*Problem to solve*. When you reach the line containing "You are a computer-use agent." in the entries below, begin reproducing lines exactly, and stop once the line containing "Instruction: Click the 美國職籃 league header" is done.

*Information*.

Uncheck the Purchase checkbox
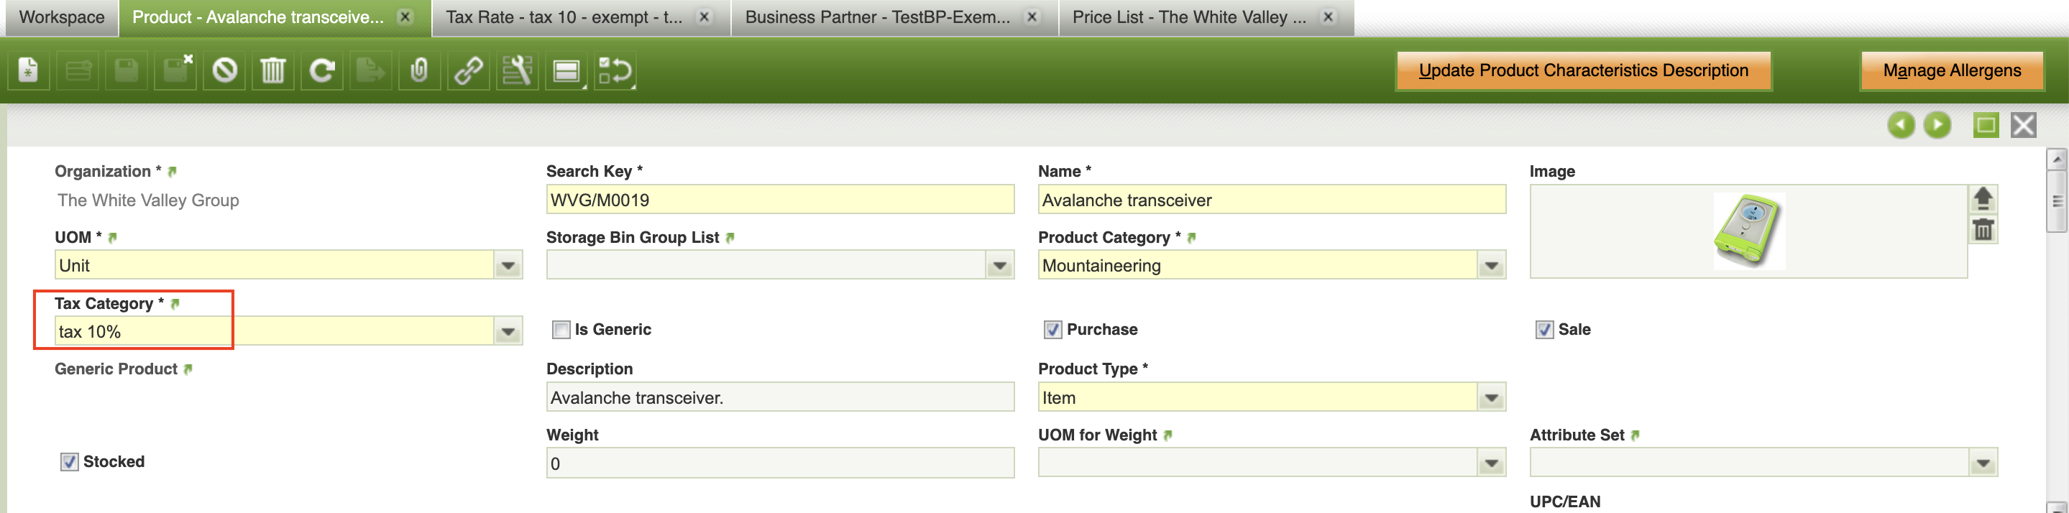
--
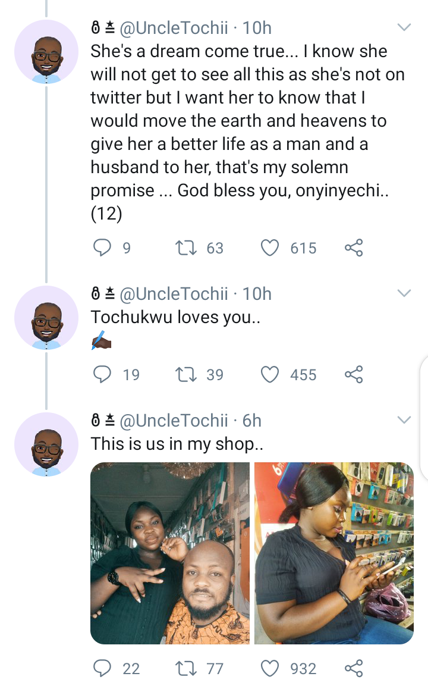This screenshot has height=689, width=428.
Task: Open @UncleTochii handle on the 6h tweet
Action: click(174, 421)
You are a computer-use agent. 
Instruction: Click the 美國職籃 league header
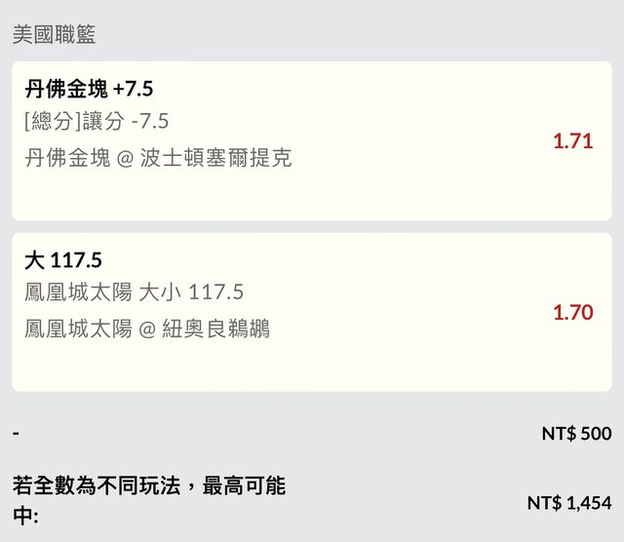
==
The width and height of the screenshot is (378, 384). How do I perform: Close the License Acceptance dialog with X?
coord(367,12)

*Expected answer*.
You are a computer-use agent. 
Instruction: Click the 美國職籃 league header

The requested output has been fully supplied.